Considering significance of fall-related injuries and fractures among this group, there is an urgent need to identify and use effective exercise interventions to reduce falls and related injuries in patients with PD. To date, only few clinical studies investigated corrective exercise interventions to reduce falls in patients with PD. In our study, we showed that administrating a selective corrective exercise in EGBP resulted in a significant difference in NOF between pre-test and post-test, while administrating the same exercise in EGNBP led to no significant difference between pre-test and post-test and only caused a 33.3% decrease in falling rate.

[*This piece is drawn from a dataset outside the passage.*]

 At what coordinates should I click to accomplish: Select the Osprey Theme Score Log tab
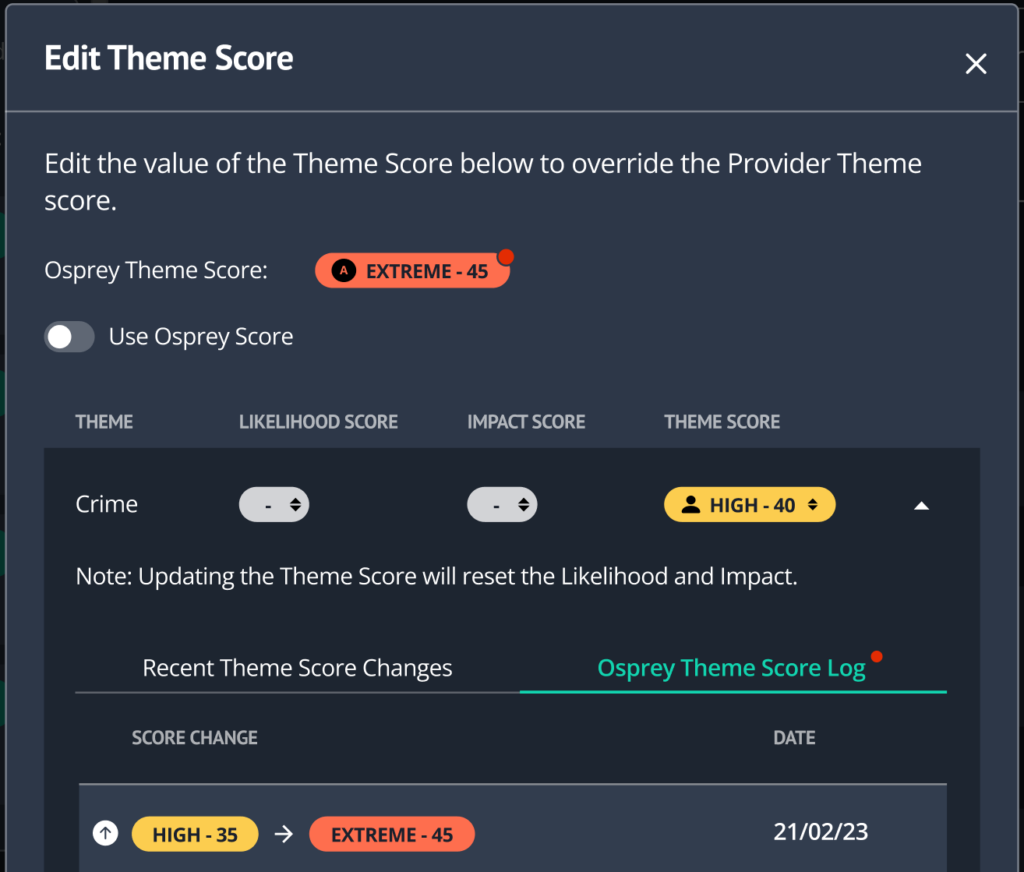click(x=731, y=668)
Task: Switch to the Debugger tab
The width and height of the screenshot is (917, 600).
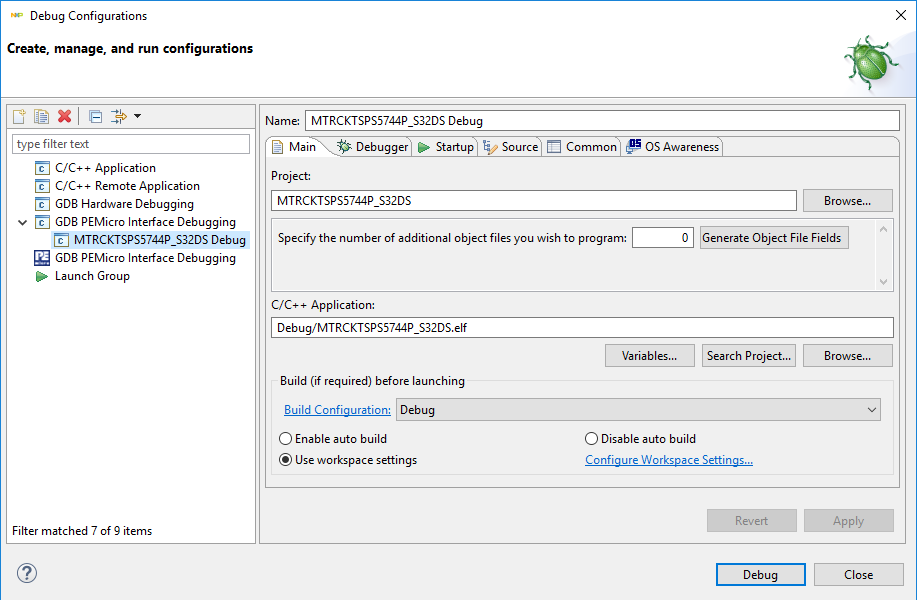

Reviewing the literature in senile group demonstrated the benefits and preventive role of exercise interventions on balance and lower extremity muscle strength in falling (14, 39). Moreover, a significant correlation between lower extremity muscle strength in PD and physical parameters has been reported (40, 41), which emphasizes the effect of exercise as an appropriate intervention in this group.

Reportedly posture instability is the main characteristic of late PD (2), which causes falling (42). It is well established that impaired balance is the probable psychological outcome of FOF. FOF is considered as immediate outcome preceding falls, which can result in severe immobility (6).

A series of studies (12, 17, 43-46) using some specific tools such as Berg Balance Scale, Functional reach test and Sensory Orientation Test (SOT) indicated balance as an outcome of PD and reported a significant improvement in balance. Nevertheless, Toole et al. (46) noticed an encouraging improvement on SOT, but not on the Berg Balance Scale. Cakit et al. (47) and Hackney et al. (48) showed an improvement in BBS in incremental speed-dependent treadmill training and progressive Tango lessons, respectively.

Caglar et al. using a home-based exercise (49) and Tamir et al. using a physiotherapy technique plus imagery (50) found the same findings and reported the efficient role of corrective exercise on TUG.